From: James Kass (firstname.lastname@example.org)
Date: Mon Nov 05 2007 - 00:57:33 CST
----- Original Message -----
From: "Bala" <email@example.com>
>> But it appears that one ligature uses RA and the other uses RRA.
>> U+0BB0 ர TAMIL LETTER RA
>> U+0BB1 ற TAMIL LETTER RRA
> Feel very uncomfortable when the Tamil letters were taken (ர, ற) to
> the discussion for the formation of sri/shri. ஶ or ஸ are Grantha
> letters. This is like two different scripts elements were forming a
> grammatical form.
It is my impression that all of the Tamil letters have their counterparts
in Grantha writing. If this is so, then I wonder if these old-fashioned
letters are based on the SHA plus the Grantha equivalents of TAMIL
LETTER RA and TAMIL LETTER RRA.
Perhaps we can all agree that the ISCII model was an unfortunate choice
from the viewpoint of many modern Tamil users.
Unicode defines a sequence for the "shrii" glyph in Tamil Unicode text.
As evidence of more old-fashioned letters like these becomes available,
new sequences will probably be added to the standard.
Each new sequence added to the standard will "break" existing data for
those Tamil users who do not wish to see those old-fashioned letters.

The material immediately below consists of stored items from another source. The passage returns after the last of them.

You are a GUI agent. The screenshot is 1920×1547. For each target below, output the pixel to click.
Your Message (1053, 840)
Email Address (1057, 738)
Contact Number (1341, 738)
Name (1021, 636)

This is because the "virama model" which came from ISCII requires that
the Indic script "conjuncts" be formed as part of the default condition
When users want to block formation of "conjuncts", the user must
enter a special formatting character. (In this case U+200C : ZERO WIDTH
NON-JOINER.) Since users in the past probably didn't expect that any
new "conjunct" sequences would be added to the standard, they would
not have been able to predict where to put any of those U+200C
characters in their texts.
Although we may all agree that a choice made in the past was unfortunate,
we should not "live in the past" and we can not change the past. We must
live in the present and we may look toward the future.
There are many Tamil computing professionals who are eminently qualified
to make good, practical input methods and other software applications.
It would be helpful if Tamil (and Grantha and Tamil Grantha) scholars could
make a listing of forms which are needed to represent historic Tamil texts.
This would serve as a basis for education of those Tamil computing
professionals, as well as the rest of us. With this knowledge, input method
programmers could devise solid, workable solutions to ensure that
old-fashioned letters would not appear if the author of a document does not
want them to appear, while preserving the option of displaying those
letters if an author *does* want them to appear.
With a complete listing, programmers could design input methods to
contextually and automatically insert the special NON-JOINER formatting
character, wherever it is needed, based on user preference.
Without a complete listing, there are bound to be unpleasant surprises.